■ Work task:
From the line containing "You are a computer-use agent. 1316x908" down to the last line of the records below, restate each line word for word and leave out the rest.

Stored data

=== Section Start ===

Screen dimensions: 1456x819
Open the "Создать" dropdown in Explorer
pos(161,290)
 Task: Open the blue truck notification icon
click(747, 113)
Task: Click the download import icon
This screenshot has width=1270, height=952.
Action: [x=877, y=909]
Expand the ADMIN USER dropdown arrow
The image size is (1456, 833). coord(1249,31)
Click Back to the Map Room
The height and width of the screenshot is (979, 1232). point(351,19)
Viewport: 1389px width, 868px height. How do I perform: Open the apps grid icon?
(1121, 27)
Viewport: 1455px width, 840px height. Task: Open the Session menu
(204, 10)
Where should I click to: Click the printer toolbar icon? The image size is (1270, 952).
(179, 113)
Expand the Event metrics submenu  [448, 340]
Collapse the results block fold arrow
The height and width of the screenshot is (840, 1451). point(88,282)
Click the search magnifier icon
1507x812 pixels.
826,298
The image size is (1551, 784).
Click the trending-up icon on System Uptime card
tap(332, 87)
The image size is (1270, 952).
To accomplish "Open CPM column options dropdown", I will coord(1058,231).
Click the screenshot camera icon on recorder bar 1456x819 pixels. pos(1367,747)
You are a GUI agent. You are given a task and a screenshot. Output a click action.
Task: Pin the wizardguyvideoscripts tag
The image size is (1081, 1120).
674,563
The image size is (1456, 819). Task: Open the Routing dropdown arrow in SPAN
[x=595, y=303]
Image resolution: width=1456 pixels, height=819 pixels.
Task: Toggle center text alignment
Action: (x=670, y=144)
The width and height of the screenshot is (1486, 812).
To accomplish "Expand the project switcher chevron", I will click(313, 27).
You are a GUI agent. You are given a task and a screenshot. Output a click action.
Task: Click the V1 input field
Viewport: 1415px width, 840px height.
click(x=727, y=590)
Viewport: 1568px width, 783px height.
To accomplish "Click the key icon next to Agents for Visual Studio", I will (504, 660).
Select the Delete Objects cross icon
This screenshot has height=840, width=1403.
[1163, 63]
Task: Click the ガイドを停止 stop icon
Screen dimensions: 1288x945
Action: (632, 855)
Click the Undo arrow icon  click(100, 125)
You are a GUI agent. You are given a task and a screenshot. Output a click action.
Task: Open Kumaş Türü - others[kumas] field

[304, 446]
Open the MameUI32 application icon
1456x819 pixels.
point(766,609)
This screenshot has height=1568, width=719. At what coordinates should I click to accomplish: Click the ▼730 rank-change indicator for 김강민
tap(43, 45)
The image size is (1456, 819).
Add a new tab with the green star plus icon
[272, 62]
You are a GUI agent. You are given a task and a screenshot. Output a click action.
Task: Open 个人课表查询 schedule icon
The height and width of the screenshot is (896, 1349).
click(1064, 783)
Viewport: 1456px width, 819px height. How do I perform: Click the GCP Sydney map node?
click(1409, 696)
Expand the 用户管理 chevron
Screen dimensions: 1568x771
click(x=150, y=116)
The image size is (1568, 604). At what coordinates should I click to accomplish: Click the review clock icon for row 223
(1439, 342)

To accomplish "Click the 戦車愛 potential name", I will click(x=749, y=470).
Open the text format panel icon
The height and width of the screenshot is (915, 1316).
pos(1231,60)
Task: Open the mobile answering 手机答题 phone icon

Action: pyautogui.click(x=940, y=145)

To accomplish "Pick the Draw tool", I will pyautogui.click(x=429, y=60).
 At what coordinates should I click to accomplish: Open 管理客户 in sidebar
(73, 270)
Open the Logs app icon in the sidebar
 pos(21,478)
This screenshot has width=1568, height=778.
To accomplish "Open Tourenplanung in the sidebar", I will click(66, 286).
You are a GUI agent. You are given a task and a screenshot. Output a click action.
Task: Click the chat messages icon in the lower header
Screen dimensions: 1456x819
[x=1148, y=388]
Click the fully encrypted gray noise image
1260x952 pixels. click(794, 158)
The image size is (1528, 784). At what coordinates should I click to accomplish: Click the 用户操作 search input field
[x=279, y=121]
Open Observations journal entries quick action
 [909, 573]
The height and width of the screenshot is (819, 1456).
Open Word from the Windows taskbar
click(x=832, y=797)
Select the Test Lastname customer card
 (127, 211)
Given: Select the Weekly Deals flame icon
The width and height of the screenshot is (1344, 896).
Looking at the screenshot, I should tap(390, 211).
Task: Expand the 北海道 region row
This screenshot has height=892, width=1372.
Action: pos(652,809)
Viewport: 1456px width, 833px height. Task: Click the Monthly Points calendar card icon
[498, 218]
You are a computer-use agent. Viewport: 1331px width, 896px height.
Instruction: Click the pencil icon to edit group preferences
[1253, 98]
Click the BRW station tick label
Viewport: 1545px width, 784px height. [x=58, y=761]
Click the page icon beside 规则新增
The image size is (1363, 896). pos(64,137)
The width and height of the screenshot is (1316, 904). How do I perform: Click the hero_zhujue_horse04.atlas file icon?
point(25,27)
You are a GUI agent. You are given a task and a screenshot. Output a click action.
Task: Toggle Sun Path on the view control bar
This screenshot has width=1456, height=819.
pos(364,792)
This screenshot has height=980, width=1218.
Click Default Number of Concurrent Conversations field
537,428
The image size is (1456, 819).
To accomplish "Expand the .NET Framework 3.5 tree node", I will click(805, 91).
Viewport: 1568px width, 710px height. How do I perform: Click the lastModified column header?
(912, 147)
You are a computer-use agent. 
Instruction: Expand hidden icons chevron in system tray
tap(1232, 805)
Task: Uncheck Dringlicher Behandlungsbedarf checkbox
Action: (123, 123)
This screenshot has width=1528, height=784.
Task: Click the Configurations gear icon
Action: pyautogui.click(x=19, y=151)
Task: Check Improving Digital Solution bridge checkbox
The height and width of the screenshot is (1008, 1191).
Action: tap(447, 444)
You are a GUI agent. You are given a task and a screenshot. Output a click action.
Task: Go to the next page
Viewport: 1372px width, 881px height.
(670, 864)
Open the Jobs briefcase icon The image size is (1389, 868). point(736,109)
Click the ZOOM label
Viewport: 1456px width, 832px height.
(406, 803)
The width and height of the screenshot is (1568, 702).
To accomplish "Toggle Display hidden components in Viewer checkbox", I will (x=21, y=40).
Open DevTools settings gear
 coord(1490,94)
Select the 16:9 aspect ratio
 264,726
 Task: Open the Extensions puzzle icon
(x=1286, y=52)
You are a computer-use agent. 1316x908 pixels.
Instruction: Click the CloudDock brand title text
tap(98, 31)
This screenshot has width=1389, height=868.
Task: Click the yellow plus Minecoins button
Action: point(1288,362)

=== Section End ===

■ Exercise result:
You are a computer-use agent. 1316x908 pixels.
Instruction: Click the CloudDock brand title text
tap(98, 31)
This screenshot has width=1389, height=868.
Task: Click the yellow plus Minecoins button
Action: point(1288,362)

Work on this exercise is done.